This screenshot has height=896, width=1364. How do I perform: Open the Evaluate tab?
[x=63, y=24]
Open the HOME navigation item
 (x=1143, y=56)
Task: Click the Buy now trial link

____

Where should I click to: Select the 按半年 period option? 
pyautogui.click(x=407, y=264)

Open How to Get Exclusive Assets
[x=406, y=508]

____

Directions for this task: Go to the line with "Open the HOME navigation item" in the entries above and repeat every line from there through the line with "Task: Click the Buy now trial link", exactly and with no other text.

Output below:
Open the HOME navigation item
 (x=1143, y=56)
Task: Click the Buy now trial link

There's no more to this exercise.